**TASK DIRECTIONS**
Convert these lines into a JSON list of strings, one string per line, omitting blank lines.

(Item-finding records)
----------
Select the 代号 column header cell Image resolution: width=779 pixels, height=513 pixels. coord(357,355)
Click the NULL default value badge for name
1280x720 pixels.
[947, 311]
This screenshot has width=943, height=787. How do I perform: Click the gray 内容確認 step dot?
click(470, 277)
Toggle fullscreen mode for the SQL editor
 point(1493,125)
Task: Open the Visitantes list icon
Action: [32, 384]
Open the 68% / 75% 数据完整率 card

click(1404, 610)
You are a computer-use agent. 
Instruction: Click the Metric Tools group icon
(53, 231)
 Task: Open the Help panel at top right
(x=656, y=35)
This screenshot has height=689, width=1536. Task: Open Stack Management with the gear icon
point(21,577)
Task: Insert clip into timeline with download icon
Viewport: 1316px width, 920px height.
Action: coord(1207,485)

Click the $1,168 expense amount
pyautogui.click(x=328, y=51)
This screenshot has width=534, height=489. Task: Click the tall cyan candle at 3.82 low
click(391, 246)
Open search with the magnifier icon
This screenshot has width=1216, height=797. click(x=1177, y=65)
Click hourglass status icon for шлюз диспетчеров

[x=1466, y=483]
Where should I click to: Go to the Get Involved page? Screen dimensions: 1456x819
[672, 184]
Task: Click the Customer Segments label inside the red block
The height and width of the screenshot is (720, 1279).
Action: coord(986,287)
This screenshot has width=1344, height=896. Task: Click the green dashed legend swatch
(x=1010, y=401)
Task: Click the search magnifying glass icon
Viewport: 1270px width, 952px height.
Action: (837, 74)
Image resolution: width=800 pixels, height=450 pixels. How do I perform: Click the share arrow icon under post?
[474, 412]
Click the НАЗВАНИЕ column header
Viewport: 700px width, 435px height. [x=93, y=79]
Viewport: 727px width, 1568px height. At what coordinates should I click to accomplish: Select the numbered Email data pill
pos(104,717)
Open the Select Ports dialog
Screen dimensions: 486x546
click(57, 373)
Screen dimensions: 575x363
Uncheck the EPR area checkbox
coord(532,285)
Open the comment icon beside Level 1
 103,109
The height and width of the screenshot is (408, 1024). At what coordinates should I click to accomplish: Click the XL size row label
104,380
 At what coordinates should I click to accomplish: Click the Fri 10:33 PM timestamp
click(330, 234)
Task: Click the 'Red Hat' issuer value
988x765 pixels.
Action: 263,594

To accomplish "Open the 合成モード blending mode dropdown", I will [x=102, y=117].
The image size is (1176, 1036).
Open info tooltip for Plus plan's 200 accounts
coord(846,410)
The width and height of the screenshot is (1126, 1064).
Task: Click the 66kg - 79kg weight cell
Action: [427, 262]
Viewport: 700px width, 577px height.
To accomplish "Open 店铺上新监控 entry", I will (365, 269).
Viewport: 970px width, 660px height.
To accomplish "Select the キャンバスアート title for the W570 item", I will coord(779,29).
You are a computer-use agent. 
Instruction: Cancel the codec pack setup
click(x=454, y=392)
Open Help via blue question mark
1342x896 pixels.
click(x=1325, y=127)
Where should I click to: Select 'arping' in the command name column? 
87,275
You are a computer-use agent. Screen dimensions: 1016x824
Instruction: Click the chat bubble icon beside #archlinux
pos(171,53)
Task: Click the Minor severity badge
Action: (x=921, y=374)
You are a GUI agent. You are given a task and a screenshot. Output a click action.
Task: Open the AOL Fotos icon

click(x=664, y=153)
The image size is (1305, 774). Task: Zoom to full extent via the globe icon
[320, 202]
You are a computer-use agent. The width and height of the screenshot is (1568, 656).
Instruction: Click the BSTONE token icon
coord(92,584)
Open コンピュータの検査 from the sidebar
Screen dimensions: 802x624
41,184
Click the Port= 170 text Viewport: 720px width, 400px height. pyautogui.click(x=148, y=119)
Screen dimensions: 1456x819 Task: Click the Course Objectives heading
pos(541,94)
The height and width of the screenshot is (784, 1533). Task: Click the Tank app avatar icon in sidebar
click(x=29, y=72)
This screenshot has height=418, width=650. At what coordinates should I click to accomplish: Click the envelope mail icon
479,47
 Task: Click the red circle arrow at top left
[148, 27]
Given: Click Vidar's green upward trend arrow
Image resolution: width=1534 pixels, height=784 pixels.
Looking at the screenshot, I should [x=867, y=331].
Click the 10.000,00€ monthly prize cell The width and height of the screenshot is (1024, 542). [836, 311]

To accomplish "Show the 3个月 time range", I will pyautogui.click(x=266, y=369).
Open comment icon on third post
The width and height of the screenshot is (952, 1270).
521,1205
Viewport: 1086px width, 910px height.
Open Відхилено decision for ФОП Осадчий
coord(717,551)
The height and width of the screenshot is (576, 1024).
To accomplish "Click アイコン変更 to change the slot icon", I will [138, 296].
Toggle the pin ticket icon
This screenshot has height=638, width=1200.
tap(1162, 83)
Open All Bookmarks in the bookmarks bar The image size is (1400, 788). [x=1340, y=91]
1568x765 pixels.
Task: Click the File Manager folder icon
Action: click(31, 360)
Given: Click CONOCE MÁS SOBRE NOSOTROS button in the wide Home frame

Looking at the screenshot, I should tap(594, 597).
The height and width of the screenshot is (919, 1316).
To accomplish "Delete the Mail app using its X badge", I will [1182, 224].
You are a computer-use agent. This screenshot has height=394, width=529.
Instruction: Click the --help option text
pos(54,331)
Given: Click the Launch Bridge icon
----------
**EXERCISE ANSWER**
[
  "Select the 代号 column header cell Image resolution: width=779 pixels, height=513 pixels. coord(357,355)",
  "Click the NULL default value badge for name",
  "1280x720 pixels.",
  "[947, 311]",
  "This screenshot has width=943, height=787. How do I perform: Click the gray 内容確認 step dot?",
  "click(470, 277)",
  "Toggle fullscreen mode for the SQL editor",
  " point(1493,125)",
  "Task: Open the Visitantes list icon",
  "Action: [32, 384]",
  "Open the 68% / 75% 数据完整率 card",
  "click(1404, 610)",
  "You are a computer-use agent. ",
  "Instruction: Click the Metric Tools group icon",
  "(53, 231)",
  " Task: Open the Help panel at top right",
  "(x=656, y=35)",
  "This screenshot has height=689, width=1536. Task: Open Stack Management with the gear icon",
  "point(21,577)",
  "Task: Insert clip into timeline with download icon",
  "Viewport: 1316px width, 920px height.",
  "Action: coord(1207,485)",
  "Click the $1,168 expense amount",
  "pyautogui.click(x=328, y=51)",
  "This screenshot has width=534, height=489. Task: Click the tall cyan candle at 3.82 low",
  "click(391, 246)",
  "Open search with the magnifier icon",
  "This screenshot has width=1216, height=797. click(x=1177, y=65)",
  "Click hourglass status icon for шлюз диспетчеров",
  "[x=1466, y=483]",
  "Where should I click to: Go to the Get Involved page? Screen dimensions: 1456x819",
  "[672, 184]",
  "Task: Click the Customer Segments label inside the red block",
  "The height and width of the screenshot is (720, 1279).",
  "Action: coord(986,287)",
  "This screenshot has width=1344, height=896. Task: Click the green dashed legend swatch",
  "(x=1010, y=401)",
  "Task: Click the search magnifying glass icon",
  "Viewport: 1270px width, 952px height.",
  "Action: (837, 74)",
  "Image resolution: width=800 pixels, height=450 pixels. How do I perform: Click the share arrow icon under post?",
  "[474, 412]",
  "Click the НАЗВАНИЕ column header",
  "Viewport: 700px width, 435px height. [x=93, y=79]",
  "Viewport: 727px width, 1568px height. At what coordinates should I click to accomplish: Select the numbered Email data pill",
  "pos(104,717)",
  "Open the Select Ports dialog",
  "Screen dimensions: 486x546",
  "click(57, 373)",
  "Screen dimensions: 575x363",
  "Uncheck the EPR area checkbox",
  "coord(532,285)",
  "Open the comment icon beside Level 1",
  " 103,109",
  "The height and width of the screenshot is (408, 1024). At what coordinates should I click to accomplish: Click the XL size row label",
  "104,380",
  " At what coordinates should I click to accomplish: Click the Fri 10:33 PM timestamp",
  "click(330, 234)",
  "Task: Click the 'Red Hat' issuer value",
  "988x765 pixels.",
  "Action: 263,594",
  "To accomplish \"Open the 合成モード blending mode dropdown\", I will [x=102, y=117].",
  "The image size is (1176, 1036).",
  "Open info tooltip for Plus plan's 200 accounts",
  "coord(846,410)",
  "The width and height of the screenshot is (1126, 1064).",
  "Task: Click the 66kg - 79kg weight cell",
  "Action: [427, 262]",
  "Viewport: 700px width, 577px height.",
  "To accomplish \"Open 店铺上新监控 entry\", I will (365, 269).",
  "Viewport: 970px width, 660px height.",
  "To accomplish \"Select the キャンバスアート title for the W570 item\", I will coord(779,29).",
  "You are a computer-use agent. ",
  "Instruction: Cancel the codec pack setup",
  "click(x=454, y=392)",
  "Open Help via blue question mark",
  "1342x896 pixels.",
  "click(x=1325, y=127)",
  "Where should I click to: Select 'arping' in the command name column? ",
  "87,275",
  "You are a computer-use agent. Screen dimensions: 1016x824",
  "Instruction: Click the chat bubble icon beside #archlinux",
  "pos(171,53)",
  "Task: Click the Minor severity badge",
  "Action: (x=921, y=374)",
  "You are a GUI agent. You are given a task and a screenshot. Output a click action.",
  "Task: Open the AOL Fotos icon",
  "click(x=664, y=153)",
  "The image size is (1305, 774). Task: Zoom to full extent via the globe icon",
  "[320, 202]",
  "You are a computer-use agent. The width and height of the screenshot is (1568, 656).",
  "Instruction: Click the BSTONE token icon",
  "coord(92,584)",
  "Open コンピュータの検査 from the sidebar",
  "Screen dimensions: 802x624",
  "41,184",
  "Click the Port= 170 text Viewport: 720px width, 400px height. pyautogui.click(x=148, y=119)",
  "Screen dimensions: 1456x819 Task: Click the Course Objectives heading",
  "pos(541,94)",
  "The height and width of the screenshot is (784, 1533). Task: Click the Tank app avatar icon in sidebar",
  "click(x=29, y=72)",
  "This screenshot has height=418, width=650. At what coordinates should I click to accomplish: Click the envelope mail icon",
  "479,47",
  " Task: Click the red circle arrow at top left",
  "[148, 27]",
  "Given: Click Vidar's green upward trend arrow",
  "Image resolution: width=1534 pixels, height=784 pixels.",
  "Looking at the screenshot, I should [x=867, y=331].",
  "Click the 10.000,00€ monthly prize cell The width and height of the screenshot is (1024, 542). [836, 311]",
  "To accomplish \"Show the 3个月 time range\", I will pyautogui.click(x=266, y=369).",
  "Open comment icon on third post",
  "The width and height of the screenshot is (952, 1270).",
  "521,1205",
  "Viewport: 1086px width, 910px height.",
  "Open Відхилено decision for ФОП Осадчий",
  "coord(717,551)",
  "The height and width of the screenshot is (576, 1024).",
  "To accomplish \"Click アイコン変更 to change the slot icon\", I will [138, 296].",
  "Toggle the pin ticket icon",
  "This screenshot has height=638, width=1200.",
  "tap(1162, 83)",
  "Open All Bookmarks in the bookmarks bar The image size is (1400, 788). [x=1340, y=91]",
  "1568x765 pixels.",
  "Task: Click the File Manager folder icon",
  "Action: click(31, 360)",
  "Given: Click CONOCE MÁS SOBRE NOSOTROS button in the wide Home frame",
  "Looking at the screenshot, I should tap(594, 597).",
  "The height and width of the screenshot is (919, 1316).",
  "To accomplish \"Delete the Mail app using its X badge\", I will [1182, 224].",
  "You are a computer-use agent. This screenshot has height=394, width=529.",
  "Instruction: Click the --help option text",
  "pos(54,331)",
  "Given: Click the Launch Bridge icon"
]